M. le sous-secrétaire d'État était jeune, presque nouveau venu à Paris, où son département l'avait envoyé comme député depuis moins d'un an, et l'idée de monter était, à propos de toutes choses, son idée fixe.
Il sortit, en chantonnant, du cabinet solennel, traversa le grand salon d'attente où les portraits en pied de quelques chanceliers célèbres intimident les solliciteurs naïfs, et entra sans précaution dans le grand vestibule fermé où se tiennent les huissiers, ne prévoyant pas qu'il dût, à cette heure-là, se heurter à des quémandeurs d'audience.
Mais, précisément, l'huissier en chef, celui qui n'était pas obligé d'aller servir à table, et qui, par formalisme, restait seul, le dernier, à son poste, attendant le départ du sous-secrétaire d'État, paraissait en train d'éconduire, difficilement un vieillard, fort convenablement vêtu, qui n'avait pas de lettre d'audience et qui voulait, disait-il, parler à M. le ministre, ou à son secrétaire.
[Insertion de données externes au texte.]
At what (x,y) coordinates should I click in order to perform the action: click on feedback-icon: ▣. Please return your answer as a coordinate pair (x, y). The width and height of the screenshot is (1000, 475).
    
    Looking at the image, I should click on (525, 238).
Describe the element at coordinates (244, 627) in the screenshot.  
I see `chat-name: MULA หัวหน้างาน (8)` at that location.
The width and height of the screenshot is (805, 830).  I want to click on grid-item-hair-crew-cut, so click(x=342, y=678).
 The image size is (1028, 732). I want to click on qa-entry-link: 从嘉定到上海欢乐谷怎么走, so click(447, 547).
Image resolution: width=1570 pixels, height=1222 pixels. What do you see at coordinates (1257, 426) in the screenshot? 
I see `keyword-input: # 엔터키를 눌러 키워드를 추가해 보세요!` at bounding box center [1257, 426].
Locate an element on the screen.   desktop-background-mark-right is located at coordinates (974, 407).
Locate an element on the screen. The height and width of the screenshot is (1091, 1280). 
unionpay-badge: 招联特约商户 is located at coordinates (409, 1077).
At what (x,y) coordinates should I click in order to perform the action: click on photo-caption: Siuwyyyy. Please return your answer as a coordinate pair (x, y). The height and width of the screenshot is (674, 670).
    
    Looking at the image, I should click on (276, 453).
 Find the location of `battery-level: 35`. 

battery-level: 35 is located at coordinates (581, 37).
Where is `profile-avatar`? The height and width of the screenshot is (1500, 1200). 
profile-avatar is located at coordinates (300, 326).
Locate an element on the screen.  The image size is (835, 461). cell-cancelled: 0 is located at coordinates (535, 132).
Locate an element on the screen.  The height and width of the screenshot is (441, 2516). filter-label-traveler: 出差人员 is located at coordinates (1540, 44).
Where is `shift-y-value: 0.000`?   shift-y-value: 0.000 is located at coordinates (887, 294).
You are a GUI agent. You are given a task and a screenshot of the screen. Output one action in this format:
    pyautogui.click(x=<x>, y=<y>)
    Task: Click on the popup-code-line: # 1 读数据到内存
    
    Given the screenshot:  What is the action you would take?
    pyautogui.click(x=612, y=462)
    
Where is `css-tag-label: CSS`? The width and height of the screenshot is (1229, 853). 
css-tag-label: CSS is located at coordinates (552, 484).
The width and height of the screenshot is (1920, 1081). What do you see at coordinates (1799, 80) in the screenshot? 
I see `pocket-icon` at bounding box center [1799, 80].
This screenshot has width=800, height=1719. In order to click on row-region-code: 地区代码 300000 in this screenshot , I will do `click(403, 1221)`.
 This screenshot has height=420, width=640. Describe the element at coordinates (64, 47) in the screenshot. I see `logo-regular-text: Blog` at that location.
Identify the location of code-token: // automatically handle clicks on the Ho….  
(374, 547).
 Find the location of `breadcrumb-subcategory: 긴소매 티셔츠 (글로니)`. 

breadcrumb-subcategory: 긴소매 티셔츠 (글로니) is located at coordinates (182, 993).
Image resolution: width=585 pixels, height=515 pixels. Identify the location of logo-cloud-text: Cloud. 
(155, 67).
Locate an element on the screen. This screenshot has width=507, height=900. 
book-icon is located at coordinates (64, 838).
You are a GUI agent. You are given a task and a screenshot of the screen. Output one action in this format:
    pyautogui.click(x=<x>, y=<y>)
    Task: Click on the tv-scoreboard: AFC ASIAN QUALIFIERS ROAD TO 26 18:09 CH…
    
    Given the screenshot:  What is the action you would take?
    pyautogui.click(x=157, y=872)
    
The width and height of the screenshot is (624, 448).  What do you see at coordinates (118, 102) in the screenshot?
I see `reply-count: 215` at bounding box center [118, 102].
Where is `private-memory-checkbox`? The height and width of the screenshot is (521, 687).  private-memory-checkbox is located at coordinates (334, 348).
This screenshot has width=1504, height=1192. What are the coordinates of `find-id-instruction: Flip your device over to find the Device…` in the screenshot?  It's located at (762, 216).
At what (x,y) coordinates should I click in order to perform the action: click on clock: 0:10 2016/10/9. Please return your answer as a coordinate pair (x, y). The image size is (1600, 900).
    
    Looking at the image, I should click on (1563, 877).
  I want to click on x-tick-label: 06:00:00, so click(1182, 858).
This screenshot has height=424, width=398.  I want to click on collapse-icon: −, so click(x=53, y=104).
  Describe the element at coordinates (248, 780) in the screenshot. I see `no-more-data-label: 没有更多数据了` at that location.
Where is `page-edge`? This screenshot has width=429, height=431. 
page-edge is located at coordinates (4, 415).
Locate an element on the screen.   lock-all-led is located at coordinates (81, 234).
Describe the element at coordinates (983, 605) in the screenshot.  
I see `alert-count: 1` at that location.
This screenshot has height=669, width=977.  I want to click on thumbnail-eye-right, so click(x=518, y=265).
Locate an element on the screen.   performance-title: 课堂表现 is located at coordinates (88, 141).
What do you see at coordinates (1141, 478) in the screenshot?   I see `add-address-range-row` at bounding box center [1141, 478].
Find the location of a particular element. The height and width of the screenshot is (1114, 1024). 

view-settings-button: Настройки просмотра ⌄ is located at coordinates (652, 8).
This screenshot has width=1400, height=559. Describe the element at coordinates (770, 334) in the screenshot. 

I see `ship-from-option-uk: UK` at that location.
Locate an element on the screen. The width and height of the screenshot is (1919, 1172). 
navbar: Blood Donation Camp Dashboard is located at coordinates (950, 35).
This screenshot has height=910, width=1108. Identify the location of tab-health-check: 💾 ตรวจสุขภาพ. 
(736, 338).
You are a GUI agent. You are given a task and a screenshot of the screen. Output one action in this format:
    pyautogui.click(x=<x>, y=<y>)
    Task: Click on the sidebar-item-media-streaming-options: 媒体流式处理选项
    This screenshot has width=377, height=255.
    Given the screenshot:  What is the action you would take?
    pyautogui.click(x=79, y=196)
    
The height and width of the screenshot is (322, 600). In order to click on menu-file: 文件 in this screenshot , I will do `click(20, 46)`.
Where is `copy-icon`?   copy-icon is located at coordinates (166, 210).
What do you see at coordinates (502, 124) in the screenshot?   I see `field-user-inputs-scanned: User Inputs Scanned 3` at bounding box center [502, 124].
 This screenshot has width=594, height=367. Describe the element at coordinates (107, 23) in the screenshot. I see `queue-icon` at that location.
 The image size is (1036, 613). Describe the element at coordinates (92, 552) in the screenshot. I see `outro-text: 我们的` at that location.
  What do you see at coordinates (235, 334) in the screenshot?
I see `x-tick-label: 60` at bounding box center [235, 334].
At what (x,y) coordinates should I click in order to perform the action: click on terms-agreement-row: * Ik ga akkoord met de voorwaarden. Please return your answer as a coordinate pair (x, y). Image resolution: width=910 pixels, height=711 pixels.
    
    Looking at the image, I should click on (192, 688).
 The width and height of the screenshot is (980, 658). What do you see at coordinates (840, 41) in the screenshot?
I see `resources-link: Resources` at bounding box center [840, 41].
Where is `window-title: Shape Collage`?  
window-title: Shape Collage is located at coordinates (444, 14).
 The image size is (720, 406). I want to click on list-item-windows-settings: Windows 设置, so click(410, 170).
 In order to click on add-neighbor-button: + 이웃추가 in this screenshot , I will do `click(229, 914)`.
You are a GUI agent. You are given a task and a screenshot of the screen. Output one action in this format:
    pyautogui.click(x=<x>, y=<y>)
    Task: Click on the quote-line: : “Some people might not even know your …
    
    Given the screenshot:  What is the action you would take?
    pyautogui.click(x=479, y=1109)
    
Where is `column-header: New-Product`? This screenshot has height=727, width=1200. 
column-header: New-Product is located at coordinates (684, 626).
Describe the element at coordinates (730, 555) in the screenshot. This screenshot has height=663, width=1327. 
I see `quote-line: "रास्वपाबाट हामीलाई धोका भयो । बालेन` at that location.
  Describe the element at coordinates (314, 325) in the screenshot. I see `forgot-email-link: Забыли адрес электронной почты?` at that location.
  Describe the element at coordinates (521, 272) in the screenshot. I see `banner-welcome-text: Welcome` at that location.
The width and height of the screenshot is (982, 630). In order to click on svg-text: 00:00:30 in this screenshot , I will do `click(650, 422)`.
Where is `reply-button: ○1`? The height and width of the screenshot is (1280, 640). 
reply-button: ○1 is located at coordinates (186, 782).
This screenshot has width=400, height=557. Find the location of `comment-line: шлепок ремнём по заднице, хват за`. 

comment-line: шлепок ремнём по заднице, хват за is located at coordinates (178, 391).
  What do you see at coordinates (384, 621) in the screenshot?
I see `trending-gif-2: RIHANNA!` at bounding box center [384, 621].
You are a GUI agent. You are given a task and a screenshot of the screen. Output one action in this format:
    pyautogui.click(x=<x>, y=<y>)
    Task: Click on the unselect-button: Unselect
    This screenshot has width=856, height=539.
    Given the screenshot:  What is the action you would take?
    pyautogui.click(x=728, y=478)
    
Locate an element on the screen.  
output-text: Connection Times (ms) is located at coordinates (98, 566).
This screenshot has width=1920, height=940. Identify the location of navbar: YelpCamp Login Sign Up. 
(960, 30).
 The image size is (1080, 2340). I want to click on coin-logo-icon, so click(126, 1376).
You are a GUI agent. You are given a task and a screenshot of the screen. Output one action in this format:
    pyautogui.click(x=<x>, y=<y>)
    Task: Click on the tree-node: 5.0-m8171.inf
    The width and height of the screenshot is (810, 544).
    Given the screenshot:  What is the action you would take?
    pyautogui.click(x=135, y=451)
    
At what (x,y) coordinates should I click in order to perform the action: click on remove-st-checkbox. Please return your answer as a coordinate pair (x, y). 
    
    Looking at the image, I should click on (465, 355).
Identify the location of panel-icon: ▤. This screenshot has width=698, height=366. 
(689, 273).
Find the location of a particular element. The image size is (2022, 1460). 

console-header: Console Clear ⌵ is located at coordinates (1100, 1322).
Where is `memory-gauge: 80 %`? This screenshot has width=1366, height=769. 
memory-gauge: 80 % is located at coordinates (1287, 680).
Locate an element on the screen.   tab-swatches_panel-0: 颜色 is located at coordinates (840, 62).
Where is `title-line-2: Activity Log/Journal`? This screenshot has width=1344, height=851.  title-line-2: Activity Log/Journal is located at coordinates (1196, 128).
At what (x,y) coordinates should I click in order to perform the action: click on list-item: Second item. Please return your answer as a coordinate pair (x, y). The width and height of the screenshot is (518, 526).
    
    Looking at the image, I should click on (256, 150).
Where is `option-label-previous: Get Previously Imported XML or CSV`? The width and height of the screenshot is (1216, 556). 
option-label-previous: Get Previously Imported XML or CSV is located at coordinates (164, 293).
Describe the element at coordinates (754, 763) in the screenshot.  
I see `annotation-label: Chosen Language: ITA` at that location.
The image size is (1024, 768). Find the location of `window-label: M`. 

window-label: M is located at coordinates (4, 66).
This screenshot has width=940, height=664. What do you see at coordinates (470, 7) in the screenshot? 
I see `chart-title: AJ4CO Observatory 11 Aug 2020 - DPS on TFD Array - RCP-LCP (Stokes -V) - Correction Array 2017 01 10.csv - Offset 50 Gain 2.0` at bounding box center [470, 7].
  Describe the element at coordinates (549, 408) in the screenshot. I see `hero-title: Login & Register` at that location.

M. Barbier, avec la pétulance et l'imprudence d'un néophyte, peut-être avec la tentation orgueilleuse de jeter en passant un rayon de sa jeune gloire sur cet importun, s'arrêta, se raidit et, d'un ton haut, qu'il avait rapporté d'un parquet de province:
—Qu'est-ce? demanda-t-il.
L'huissier, soulagé de ce renfort, ou bien dépité de l'intervention de M. Barbier, quand il avait répété lui même à satiété qu'il n'y avait personne au cabinet de M. le garde des sceaux, ou bien encore, enchanté comme un vieil employé, de faire pièce et d'enseigner son rôle à un débutant fonctionnaire, sans répondre à la question de celui-ci, se recula et dit à l'homme qu'il poussait vers la porte:
—Tenez! voilà M. le sous-secrétaire d'État. Parlez-lui.
L'homme se retourna, s'avança, et, saluant avec une humilité sans bassesse:
—Pourrais-je, monsieur, vous entretenir quelques instants?